● **Data supplied**:
+++
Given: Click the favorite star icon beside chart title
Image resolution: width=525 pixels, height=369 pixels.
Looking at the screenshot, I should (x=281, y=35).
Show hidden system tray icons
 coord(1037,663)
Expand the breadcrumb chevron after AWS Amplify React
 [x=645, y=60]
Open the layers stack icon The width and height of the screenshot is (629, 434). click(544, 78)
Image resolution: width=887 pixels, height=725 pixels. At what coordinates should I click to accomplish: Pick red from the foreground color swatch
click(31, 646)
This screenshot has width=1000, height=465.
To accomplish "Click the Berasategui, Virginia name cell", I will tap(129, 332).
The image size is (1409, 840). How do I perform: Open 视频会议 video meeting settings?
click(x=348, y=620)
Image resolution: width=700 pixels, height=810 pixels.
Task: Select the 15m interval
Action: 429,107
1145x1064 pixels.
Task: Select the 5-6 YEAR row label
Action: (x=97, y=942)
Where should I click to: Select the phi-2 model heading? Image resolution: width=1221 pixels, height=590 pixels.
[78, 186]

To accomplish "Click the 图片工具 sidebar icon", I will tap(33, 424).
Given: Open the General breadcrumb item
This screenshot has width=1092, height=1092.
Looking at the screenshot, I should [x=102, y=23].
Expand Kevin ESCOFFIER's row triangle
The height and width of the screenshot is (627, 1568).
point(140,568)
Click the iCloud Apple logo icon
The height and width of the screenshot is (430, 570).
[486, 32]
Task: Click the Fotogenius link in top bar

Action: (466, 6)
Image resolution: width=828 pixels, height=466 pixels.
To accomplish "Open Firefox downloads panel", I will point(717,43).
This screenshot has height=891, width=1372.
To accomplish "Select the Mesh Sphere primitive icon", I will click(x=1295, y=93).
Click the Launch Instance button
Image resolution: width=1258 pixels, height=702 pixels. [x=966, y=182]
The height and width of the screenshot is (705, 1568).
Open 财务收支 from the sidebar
+++
● **What you should do**:
Can you copy out all of the records above, word for word and character for character?

● **Output**:
Given: Click the favorite star icon beside chart title
Image resolution: width=525 pixels, height=369 pixels.
Looking at the screenshot, I should (x=281, y=35).
Show hidden system tray icons
 coord(1037,663)
Expand the breadcrumb chevron after AWS Amplify React
 [x=645, y=60]
Open the layers stack icon The width and height of the screenshot is (629, 434). click(544, 78)
Image resolution: width=887 pixels, height=725 pixels. At what coordinates should I click to accomplish: Pick red from the foreground color swatch
click(31, 646)
This screenshot has width=1000, height=465.
To accomplish "Click the Berasategui, Virginia name cell", I will tap(129, 332).
The image size is (1409, 840). How do I perform: Open 视频会议 video meeting settings?
click(x=348, y=620)
Image resolution: width=700 pixels, height=810 pixels.
Task: Select the 15m interval
Action: 429,107
1145x1064 pixels.
Task: Select the 5-6 YEAR row label
Action: (x=97, y=942)
Where should I click to: Select the phi-2 model heading? Image resolution: width=1221 pixels, height=590 pixels.
[78, 186]

To accomplish "Click the 图片工具 sidebar icon", I will tap(33, 424).
Given: Open the General breadcrumb item
This screenshot has width=1092, height=1092.
Looking at the screenshot, I should [x=102, y=23].
Expand Kevin ESCOFFIER's row triangle
The height and width of the screenshot is (627, 1568).
point(140,568)
Click the iCloud Apple logo icon
The height and width of the screenshot is (430, 570).
[486, 32]
Task: Click the Fotogenius link in top bar

Action: (466, 6)
Image resolution: width=828 pixels, height=466 pixels.
To accomplish "Open Firefox downloads panel", I will point(717,43).
This screenshot has height=891, width=1372.
To accomplish "Select the Mesh Sphere primitive icon", I will click(x=1295, y=93).
Click the Launch Instance button
Image resolution: width=1258 pixels, height=702 pixels. [x=966, y=182]
The height and width of the screenshot is (705, 1568).
Open 财务收支 from the sidebar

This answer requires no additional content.